Main topic : Animal Health
New methods to characterize bacterial biofilm, the example of Streptococcus equi.
LEON A. 1, CASTAGNET S. 1,2, KOKABI E. 1,2, POTTIER M. 2, GIARD J. 2
1 LABÉO, Research Department, CAEN, France; 2 Normandie University, CAEN/ROUEN Universities, DYNAMICURE, INSERM U1311, CAEN, France
Introduction: The biofilm allows multiple bacteria to survive in a hostile environment because it provides greater resistance to the host’s immune response, antibiotics, and disinfectants than bacteria in their free form. The biofilm is a complex heterogeneous structure consisting of one or more bacterial populations, embedded in a self-produced extracellular matrix, which could bind to a biotic or abiotic surface. Biofilms were first described in human medicine and found to be implicated in animal bacterial infections. Streptococcus equi subsp equi (SEE) is the causative agent of strangles and its persistence in guttural pouches of asymptomatic carriers plays an important role in the spread of the disease. SEE is a β-hemolytic and Lancefield’s group C Streptococcus found only in Equidae and believed to have evolved from an ancestral strain of Streptococcus equi subsp zooepidemicus (SEZ). This last is associated with a wide variety of diseases in horses and other animals including humans.
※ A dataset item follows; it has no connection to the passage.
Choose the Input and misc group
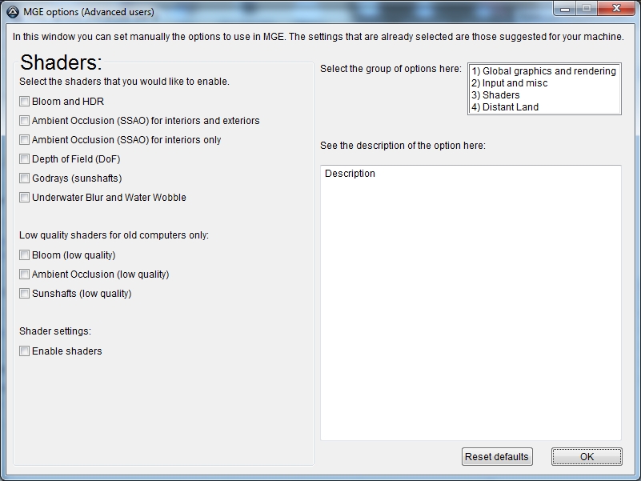This screenshot has height=481, width=641. 509,83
While SEZ is able to produce biofilm, SEE’s ability to form it is still undescribed.
Methods: Six SEE strains (isolated from carrier [10-146, 15-001, 58-450] and acute [8-550, 12-313, 39-275] strangle horses) and three SEZ [6-884, 10-150, 39-477] strains were used to analyze and compare their biofilm formation ability. All these strains have been isolated from guttural pouch washes of horses included in the first longitudinal field study on strangles in France, performed from 2016 to 2019. In vitro biofilm production by SEE et SEZ was characterized by four methodologies: 1) Crystal violet staining (CV), 2) Single-frequency impedance measurement (iCELLigence Real-Time Cell Analysis /RTCA instrument), 3) 3D inverted microscopy using live/dead staining, 4) the Bioflux 200 microfluidic system associated with microscopy. A strain of Pseudomonas aeruginosa known to produce biofilm was used as positive control and sterile media as a negative control. Three independent experiments with three replicates per strain were carried out for each protocol.
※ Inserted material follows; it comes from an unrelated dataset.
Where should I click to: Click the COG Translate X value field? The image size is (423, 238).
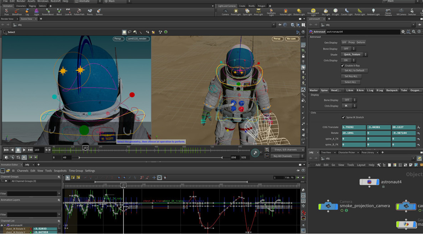click(x=354, y=127)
Results: The ability of SEZ strains to produce biofilm was confirmed by all four methods. According to the results obtained, two groups could be distinguished among the SEE strains analyzed. The strains of group A, including strains 8-550, 12-313, and 15-001, presented small colonies and average biofilm with mean OD590 comprised between 0.205 and 0.218 by CV. The strains of group B, containing strains 10-146, 39275, and 58-450, presented the largest mucosal colonies and showed weak biofilm with a mean OD590 comprised between 0.0015 and 0.035. These observations were confirmed by impedance measurement, 3D microscopy, and Bioflux visualizations.
Conclusion: Our study revealed that biofilm production in SEE was mainly associated with morphotypes. More investigations are necessary to understand the relationship between the biofilm production ability of isolated strains and the asymptomatic carrier/acute status of strangles horses.
These same experiments were performed on other bacterial species such as Pseudomonas aeruginosa isolated from human and animal samples. The obtained results thus allow a better understanding of the biofilm formation mechanism and composition to consider new therapeutic strategies.